» **Textauszug**:
........

Sammlung der Entscheidungen des Schweizerischen Bundesgerichts
Collection des arrêts du Tribunal fédéral suisse
Raccolta delle decisioni del Tribunale federale svizzero

BGE 111 II 270



111 II 270

54. Auszug aus dem Urteil der I. Zivilabteilung vom 29. Oktober 1985
i.S. A., B. und C. gegen African Safari Club, Sektion Schweiz, und ASC
African Safari Club AG (Berufung) Regeste

    Haftung des Reiseveranstalters.

    1. Vereinigung von Berufungsverfahren aus Gründen der Prozessökonomie
(E. 1).

    2. Ob ein Reiseveranstaltungs- oder ein blosser
Reisevermittlungsvertrag vorliegt, ist nach den Umständen des Einzelfalles
und aus der Sicht des Kunden zu beurteilen (E. 4).

    3. Vereinbarung über eine zusätzliche Reise (Flugsafari), von der
ungewiss ist, wer den Teilnehmern gegenüber als Vertragspartner aufgetreten
ist und daher für einen Unfall haftet. Umstände, die für eine Haftung
des Hauptveranstalters sprechen (E. 5).

Sachverhalt

    A.- Frau K. vereinbarte im Februar 1978 mit dem Reisebüro des African
Safari Club in Allschwil einen dreiwöchigen Ferienaufenthalt in Kenya
mit Flug Basel-Mombasa und zurück. Für ein gleiches Ferienarrangement
entschieden sich im März C. und sein Sohn, ferner im Mai Frau A. und ihre
Tochter; diese wandten sich ebenfalls an das Reisebüro in Allschwil, jene
dagegen an das Reisebüro Simba-Travels in Aarau. Alle fünf buchten zudem
während ihres Aufenthaltes in Kenya eine dreitägige "Simba"-Flugsafari. Das
Flugzeug stürzte am 24. Juli 1978 ab, wobei Frau A. schwer verletzt und
die vier anderen Passagiere aus der Schweiz getötet wurden.

........

» **Ausgewählte Daten**:
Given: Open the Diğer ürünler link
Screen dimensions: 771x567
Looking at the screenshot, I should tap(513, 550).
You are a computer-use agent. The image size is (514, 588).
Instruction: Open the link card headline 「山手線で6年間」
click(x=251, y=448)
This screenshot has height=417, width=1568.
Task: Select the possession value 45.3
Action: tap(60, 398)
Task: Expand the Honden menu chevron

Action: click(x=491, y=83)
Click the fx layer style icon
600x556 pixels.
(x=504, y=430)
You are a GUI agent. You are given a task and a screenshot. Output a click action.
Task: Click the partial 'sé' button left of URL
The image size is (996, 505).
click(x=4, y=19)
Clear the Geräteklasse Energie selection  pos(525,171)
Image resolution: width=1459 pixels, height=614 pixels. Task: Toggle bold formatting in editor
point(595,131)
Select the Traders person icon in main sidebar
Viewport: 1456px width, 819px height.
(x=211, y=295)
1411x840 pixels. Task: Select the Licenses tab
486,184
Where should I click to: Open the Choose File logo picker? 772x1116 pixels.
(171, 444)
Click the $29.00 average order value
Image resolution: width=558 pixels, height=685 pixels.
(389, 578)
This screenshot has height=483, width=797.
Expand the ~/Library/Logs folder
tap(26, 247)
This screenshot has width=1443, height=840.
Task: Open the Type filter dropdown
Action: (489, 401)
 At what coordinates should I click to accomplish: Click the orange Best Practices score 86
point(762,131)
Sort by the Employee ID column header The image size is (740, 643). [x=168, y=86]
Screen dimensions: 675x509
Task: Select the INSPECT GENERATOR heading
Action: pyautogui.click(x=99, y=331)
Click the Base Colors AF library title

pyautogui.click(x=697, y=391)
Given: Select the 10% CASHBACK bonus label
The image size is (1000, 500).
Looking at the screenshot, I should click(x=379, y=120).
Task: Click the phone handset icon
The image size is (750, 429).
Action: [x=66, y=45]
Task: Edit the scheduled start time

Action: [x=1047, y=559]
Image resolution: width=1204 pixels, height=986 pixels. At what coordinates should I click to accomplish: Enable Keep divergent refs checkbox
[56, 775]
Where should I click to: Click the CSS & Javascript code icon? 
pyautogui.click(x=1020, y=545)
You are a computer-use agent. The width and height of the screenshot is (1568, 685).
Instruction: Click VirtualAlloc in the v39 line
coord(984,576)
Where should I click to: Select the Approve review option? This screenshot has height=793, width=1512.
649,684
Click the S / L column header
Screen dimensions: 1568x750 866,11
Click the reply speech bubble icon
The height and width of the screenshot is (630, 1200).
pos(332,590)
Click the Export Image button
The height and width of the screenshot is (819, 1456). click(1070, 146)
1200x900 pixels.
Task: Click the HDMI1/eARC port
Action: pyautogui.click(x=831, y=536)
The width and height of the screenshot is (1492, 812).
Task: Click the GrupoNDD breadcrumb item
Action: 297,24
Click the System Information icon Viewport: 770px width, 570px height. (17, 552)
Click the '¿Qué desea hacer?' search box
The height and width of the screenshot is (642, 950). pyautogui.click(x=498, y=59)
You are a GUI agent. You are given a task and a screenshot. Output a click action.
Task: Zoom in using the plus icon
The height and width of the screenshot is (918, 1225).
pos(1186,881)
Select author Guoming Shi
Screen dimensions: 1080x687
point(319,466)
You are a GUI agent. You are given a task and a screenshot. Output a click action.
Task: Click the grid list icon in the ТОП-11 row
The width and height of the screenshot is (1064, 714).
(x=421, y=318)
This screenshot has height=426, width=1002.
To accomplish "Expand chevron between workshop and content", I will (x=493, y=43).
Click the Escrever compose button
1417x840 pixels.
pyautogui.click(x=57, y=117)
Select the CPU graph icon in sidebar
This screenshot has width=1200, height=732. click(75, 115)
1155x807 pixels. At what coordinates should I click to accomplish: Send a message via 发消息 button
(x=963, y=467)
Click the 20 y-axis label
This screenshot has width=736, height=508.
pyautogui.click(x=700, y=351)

........

» **Aufgaben**:
(a) Gib aus dem Urteilsauszug den Text wörtlich wieder, beginnend mit „2. Ob ein Reiseveranstaltungs- oder“ und weiter bis einschließlich „sprechen (E. 5).“.
(b) An welchem Datum stürzte laut Urteilsauszug das Flugzeug ab?
(c) Zähle alle Personen auf, die laut Sachverhalt im Urteilsauszug während ihres Aufenthaltes in Kenya die „Simba“-Flugsafari buchten.

» **Lösungen**:
(a)
2. Ob ein Reiseveranstaltungs- oder ein blosser
Reisevermittlungsvertrag vorliegt, ist nach den Umständen des Einzelfalles
und aus der Sicht des Kunden zu beurteilen (E. 4).

    3. Vereinbarung über eine zusätzliche Reise (Flugsafari), von der
ungewiss ist, wer den Teilnehmern gegenüber als Vertragspartner aufgetreten
ist und daher für einen Unfall haftet. Umstände, die für eine Haftung
des Hauptveranstalters sprechen (E. 5).

(b) Am 24. Juli 1978.

(c) Frau K., C., der Sohn von C., Frau A., die Tochter von Frau A.